Mother of Slain Corps Member Recounts Terrifying Night

Habiba Abubakar, mother of Abdulsamad Jamiu—the National Youth Service Corps member allegedly killed by soldiers at his Dei-Dei, Abuja home—has shared the devastating experience of how she learned about her son’s death.

In an interview with The Cable on Monday, Abubakar described a night of frantic, unanswered calls, missing phones, and loved ones too frightened to reveal the truth.

She explained that she and her husband had travelled for a burial when a neighbour called to warn her that something was wrong in their neighbourhood.

“I travelled on Thursday, hoping to come back on Saturday and find my son at home. Then, around 2:30, my neighbour called. I answered, and she asked, Hope there is no problem?’ She said she was hearing gunshots. At that moment, fear gripped me.

Abubakar immediately tried to contact her first son, but his phone was off. Her daughter’s line was busy. When she finally reached her husband, he seemed reluctant to say what had happened.

At first, he didn’t want to tell me the truth. He just said, Soldiers took Abdulsamad. I asked, ‘Soldiers? Abdulsamad? How? Why? He replied that they wanted to interrogate him.

Amid her distress, Abubakar’s phone was taken from her—she’s not sure by whom—and later, when she asked for it, her family claimed they could not find it.

That was when I knew my son was no longer alive, she said.

Desperate for answers, she pressed her daughter Farida for information. Farida only urged her to remain calm, worried about her mother’s blood pressure.

When I got to Abuja, I discovered my son was dead, Abubakar said.

She recounted being told that soldiers scaled the fence rather than using the gate, entered through the backyard, and went directly to Abdulsamad’s room.

They shot him through the door—twice, she recounted.

According to her, after the killing, the soldiers ordered vigilante members in the area to clean up the blood, instructing them to fetch a bucket and detergent from her kitchen.

“They came into my kitchen, took the Klin detergent, took a bucket, and handed them to the vigilante to mop up the blood. Why? Why would they do that?” she asked.

Throughout the interview, Habiba wept as she recalled that her son had been in his room when the soldiers arrived—not outside, not in the parlour.

“Who did he offend? I want to know. Who did you offend?” she repeated, her grief swinging between anguish and anger.

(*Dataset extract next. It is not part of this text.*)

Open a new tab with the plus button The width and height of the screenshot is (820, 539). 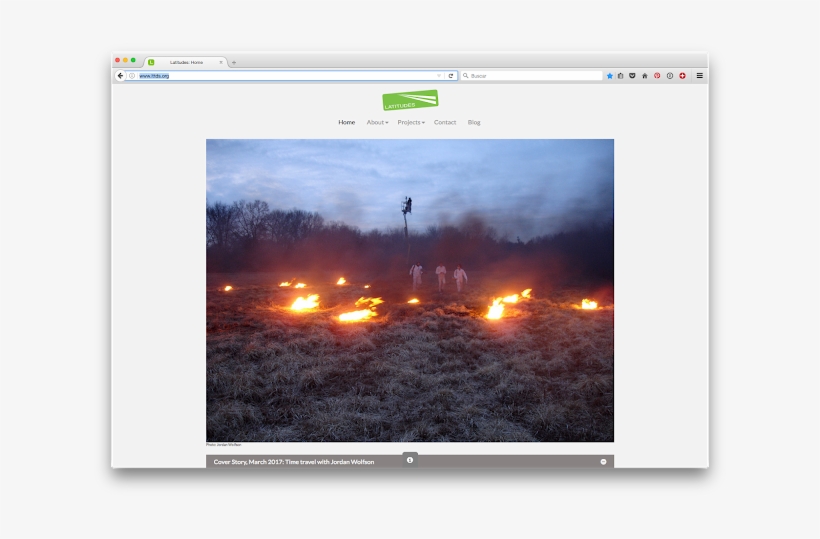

Abdulsamad, 24, was killed in the early hours of April 25 at his family home in Dei-Dei Shagari Quarters while his parents were away. His sister was in the house at the time.

The Headquarters Guards Brigade of the Nigerian Army claimed that Jamiu was killed in crossfire as troops responded to a distress call about armed robbers. According to Brigade spokesperson Odunola Olawuyi, soldiers came under fire from fleeing suspects, and the fatality occurred during the confrontation.

However, the family, in a formal statement released on Monday, rejected the military’s version, describing it as false, misleading, and an affront to Abdulsamad’s memory.

They stated that the bullet trajectory showed the shot was fired from outside the room through a closed door—contradicting claims of a firefight. The family also noted that no weapons were found, no armed adversary was identified, and that witnesses heard only a single shot throughout the night: the one fired inside the Jamiu residence.

The family further alleged that soldiers admitted at the scene, in the presence of a Divisional Police Officer, that they had made a mistake.

The soldiers acknowledged that killing Abdulsamad Jamiu was a mistake. They admitted to having killed an innocent person, the statement read.

Among the family’s demands are an independent investigation, suspension and prosecution of those responsible, a retraction of the Army’s statement, and a formal apology.

“The Nigerian Military operates under a constitutional mandate to protect Nigerian citizens. On the night of 25th April 2026, that mandate was catastrophically and fatally violated, the family’s statement said.